Tuesday, October 08, 2013

Lords, peasants, and skeptics

Victor Davis Hanson notes that today our

notions of wealth and poverty are frozen in amber around 1965, as if the technological revolution never took place and the federal welfare state hadn’t been erected — as if today’s poor were the emaciated Joads, rather than struggling with inordinate rates of obesity and diabetes, in air-conditioned apartments replete with big-screen TVs, and owning cell phones with more computing power than was available to the wealthy as recently as the 1980s. Flash-mobbing sneaker stores is more common than storming Costcos for bags of rice and flour.

Hanson also notes that the progressives now in charge of our country are actually medieval in their world view.

By medieval I mean that they adhere to accepted doctrine — in this case, the progressive doctrine of always finding solutions in larger government and more taxes — despite all the evidence to the contrary. The irony is that they project just such ideological blinkers onto their conservative opponents.

For example, their views on education:

For now, ensuring that the transgendered can use either public-school restroom is about all that he can offer to raise test scores and create a safe high-school campus.

The medieval-minded progressive clings to all sorts of calcified bromides for educational chaos — higher taxes, more mandates and regulation, more entitlements, and always more money. Charter schools, deunionization, a back-to-basics curriculum, or restored standards of discipline and behavior just rub the medieval liberal the wrong way.

Al Gore is the medieval liberal par excellence, whose own life is not lived in accordance with his ideology, and who is more interested in becoming wealthier than in leading a modest but principled life. Like the worst of medieval clerics, Gore is an elitist who spouts pieties to save his soul, as compensation for selling it to the highest bidder for fossil-fuel-generated dollars.

The medieval liberal could not imagine himself the materialist and reactionary that he most certainly is, wedded to Detroit and Chicago nostrums of big government, high taxes, increased entitlements, tyrannical unions, racial condescension, and apartheid — and in pursuance of the metrosexual good life.

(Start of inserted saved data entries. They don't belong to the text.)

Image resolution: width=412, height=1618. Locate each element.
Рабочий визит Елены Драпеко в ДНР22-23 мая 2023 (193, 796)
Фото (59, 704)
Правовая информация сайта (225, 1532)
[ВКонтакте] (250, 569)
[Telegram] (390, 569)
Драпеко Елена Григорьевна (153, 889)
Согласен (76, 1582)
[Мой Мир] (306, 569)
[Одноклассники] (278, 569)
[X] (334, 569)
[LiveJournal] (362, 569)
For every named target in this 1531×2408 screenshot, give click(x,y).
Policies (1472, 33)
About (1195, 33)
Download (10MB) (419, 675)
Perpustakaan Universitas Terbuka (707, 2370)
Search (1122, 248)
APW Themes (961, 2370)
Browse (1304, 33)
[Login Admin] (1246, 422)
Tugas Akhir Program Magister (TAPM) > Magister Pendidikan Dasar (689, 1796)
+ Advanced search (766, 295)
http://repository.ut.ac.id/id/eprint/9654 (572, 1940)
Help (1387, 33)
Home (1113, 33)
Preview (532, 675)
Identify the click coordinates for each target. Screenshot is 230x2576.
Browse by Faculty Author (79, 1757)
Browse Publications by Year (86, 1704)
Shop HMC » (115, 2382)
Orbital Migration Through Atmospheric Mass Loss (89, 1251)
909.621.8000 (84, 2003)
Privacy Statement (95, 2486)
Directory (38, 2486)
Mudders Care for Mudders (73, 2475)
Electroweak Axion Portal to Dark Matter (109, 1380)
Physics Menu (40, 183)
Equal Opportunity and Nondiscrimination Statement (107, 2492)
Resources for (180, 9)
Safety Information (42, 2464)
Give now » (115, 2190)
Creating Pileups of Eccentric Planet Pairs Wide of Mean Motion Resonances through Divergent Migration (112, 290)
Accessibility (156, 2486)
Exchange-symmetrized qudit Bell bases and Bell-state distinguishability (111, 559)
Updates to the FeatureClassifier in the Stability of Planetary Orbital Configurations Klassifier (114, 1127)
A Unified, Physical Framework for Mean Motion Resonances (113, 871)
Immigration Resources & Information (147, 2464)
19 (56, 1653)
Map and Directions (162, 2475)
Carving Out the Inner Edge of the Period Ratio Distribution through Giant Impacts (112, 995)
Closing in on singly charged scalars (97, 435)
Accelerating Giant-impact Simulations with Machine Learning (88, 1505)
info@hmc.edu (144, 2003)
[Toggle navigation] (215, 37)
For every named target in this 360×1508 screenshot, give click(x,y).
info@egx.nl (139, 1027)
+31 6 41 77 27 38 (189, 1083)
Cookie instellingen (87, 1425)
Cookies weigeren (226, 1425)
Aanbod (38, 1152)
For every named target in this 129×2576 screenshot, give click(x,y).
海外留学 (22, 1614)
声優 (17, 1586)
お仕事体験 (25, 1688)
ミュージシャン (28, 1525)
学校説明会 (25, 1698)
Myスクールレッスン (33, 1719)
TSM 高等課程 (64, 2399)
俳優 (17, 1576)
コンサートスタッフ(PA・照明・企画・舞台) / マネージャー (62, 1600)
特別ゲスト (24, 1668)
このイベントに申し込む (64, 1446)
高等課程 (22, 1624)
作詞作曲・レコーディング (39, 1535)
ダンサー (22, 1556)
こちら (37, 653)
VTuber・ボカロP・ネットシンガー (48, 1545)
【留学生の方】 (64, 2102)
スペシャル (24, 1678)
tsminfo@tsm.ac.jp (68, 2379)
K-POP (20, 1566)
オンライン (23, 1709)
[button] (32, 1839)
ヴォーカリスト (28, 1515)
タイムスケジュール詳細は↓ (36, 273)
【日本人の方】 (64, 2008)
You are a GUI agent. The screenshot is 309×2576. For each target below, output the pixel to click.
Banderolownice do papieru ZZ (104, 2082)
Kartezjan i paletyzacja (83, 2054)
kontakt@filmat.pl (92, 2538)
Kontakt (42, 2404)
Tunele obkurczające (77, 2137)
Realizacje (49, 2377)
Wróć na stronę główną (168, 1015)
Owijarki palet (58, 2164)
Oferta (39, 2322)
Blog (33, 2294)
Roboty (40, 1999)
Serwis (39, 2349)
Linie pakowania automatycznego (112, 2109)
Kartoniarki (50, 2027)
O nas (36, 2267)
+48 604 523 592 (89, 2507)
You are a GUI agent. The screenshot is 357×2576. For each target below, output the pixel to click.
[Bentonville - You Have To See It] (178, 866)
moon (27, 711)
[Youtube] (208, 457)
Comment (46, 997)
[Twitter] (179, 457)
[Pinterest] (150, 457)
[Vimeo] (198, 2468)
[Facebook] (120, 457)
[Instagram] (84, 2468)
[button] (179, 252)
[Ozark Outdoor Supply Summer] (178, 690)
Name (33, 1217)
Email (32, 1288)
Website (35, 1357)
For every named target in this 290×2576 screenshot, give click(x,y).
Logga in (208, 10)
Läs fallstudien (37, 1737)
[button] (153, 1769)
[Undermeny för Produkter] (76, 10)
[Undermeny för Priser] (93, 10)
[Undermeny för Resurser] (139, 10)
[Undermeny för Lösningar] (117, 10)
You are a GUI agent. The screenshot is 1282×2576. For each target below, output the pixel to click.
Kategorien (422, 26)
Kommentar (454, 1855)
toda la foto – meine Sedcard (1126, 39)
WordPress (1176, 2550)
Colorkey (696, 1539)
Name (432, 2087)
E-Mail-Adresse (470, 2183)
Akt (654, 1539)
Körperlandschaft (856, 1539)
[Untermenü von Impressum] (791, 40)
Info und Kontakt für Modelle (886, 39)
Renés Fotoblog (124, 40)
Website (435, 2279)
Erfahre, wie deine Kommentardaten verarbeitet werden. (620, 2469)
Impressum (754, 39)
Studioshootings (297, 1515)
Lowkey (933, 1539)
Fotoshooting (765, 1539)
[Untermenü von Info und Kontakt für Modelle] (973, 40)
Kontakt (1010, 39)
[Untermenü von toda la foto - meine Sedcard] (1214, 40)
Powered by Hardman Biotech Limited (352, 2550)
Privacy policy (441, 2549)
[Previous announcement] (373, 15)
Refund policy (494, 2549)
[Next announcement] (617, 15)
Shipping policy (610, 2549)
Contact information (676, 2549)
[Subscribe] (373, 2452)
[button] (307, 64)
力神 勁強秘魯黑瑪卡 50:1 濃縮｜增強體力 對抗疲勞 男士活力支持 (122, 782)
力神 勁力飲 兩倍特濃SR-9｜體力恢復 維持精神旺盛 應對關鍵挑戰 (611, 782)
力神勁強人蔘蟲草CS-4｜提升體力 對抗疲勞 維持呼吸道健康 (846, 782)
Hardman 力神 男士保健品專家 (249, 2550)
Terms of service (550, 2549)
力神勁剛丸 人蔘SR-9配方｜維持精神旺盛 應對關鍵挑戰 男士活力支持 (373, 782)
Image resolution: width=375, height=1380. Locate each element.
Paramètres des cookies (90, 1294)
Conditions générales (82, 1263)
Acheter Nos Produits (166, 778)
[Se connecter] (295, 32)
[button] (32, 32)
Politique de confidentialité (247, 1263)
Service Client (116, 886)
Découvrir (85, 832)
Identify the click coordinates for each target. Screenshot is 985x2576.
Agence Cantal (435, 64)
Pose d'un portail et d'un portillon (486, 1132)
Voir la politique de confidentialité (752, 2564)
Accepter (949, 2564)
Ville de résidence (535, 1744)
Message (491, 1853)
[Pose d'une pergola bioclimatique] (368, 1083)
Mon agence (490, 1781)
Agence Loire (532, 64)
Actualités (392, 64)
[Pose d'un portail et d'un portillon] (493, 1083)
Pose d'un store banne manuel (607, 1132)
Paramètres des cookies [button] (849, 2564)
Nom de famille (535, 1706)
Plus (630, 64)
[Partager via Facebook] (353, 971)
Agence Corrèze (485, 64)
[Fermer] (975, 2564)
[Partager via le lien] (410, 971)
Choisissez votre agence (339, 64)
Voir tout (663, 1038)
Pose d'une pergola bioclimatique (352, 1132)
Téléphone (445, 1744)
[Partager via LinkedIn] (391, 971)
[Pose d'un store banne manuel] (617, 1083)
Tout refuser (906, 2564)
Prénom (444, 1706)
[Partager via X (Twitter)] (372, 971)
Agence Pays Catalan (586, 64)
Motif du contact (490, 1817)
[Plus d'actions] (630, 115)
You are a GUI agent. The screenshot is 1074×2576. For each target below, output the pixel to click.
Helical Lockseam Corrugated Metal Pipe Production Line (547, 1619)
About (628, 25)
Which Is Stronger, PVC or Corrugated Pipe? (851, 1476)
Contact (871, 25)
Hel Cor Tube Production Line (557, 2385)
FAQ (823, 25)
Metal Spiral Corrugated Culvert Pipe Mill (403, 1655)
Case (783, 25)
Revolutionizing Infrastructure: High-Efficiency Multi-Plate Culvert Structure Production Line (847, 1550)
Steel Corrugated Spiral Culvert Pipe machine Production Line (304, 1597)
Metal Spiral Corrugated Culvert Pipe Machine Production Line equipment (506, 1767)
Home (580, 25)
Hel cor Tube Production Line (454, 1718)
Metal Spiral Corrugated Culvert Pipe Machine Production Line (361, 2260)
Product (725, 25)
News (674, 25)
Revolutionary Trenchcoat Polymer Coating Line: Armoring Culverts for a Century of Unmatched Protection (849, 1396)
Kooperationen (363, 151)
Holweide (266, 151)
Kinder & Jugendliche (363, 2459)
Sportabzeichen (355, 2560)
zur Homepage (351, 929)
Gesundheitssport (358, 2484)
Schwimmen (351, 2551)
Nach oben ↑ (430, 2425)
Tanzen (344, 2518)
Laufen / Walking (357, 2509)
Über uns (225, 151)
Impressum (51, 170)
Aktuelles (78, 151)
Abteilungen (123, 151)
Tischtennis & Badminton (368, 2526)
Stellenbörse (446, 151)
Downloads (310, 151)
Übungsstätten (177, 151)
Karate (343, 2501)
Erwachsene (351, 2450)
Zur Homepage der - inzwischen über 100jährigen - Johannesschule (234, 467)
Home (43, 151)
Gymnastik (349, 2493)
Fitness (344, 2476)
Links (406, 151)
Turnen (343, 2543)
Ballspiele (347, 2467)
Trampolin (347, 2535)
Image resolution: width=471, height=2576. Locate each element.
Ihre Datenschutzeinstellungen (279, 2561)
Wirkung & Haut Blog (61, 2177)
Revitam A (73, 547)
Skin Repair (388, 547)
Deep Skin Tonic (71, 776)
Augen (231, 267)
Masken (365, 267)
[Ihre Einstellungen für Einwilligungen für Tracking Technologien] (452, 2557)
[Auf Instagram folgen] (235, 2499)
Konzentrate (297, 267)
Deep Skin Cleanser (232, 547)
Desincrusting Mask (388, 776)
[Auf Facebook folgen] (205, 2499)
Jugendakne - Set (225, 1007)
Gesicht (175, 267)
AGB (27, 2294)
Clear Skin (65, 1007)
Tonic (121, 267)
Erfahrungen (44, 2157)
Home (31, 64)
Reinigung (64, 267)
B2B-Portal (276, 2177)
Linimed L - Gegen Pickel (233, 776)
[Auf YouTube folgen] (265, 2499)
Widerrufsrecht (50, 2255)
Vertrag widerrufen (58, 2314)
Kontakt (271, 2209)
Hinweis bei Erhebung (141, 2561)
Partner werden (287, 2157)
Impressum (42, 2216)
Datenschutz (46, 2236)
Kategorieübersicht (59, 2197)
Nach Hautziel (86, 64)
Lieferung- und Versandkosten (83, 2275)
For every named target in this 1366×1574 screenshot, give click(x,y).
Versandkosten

Of lords, peasants, and skeptics:

The medieval world of two classes, lord and peasant, continued for centuries. What was hated, then and now, was the newcomer, the upstart, the man without contractual obligations, neither rich nor poor, neither dependent nor surrounded by dependents, the skeptic who Tocqueville thought would keep America from becoming what it is becoming.

We need a cultural Reformation, a Renaissance in classical thinking, a return to true diversity and real intellectual tolerance that rejects the medieval reactionary’s mind, exposes his hypocrisy, and recreates three classes from his two.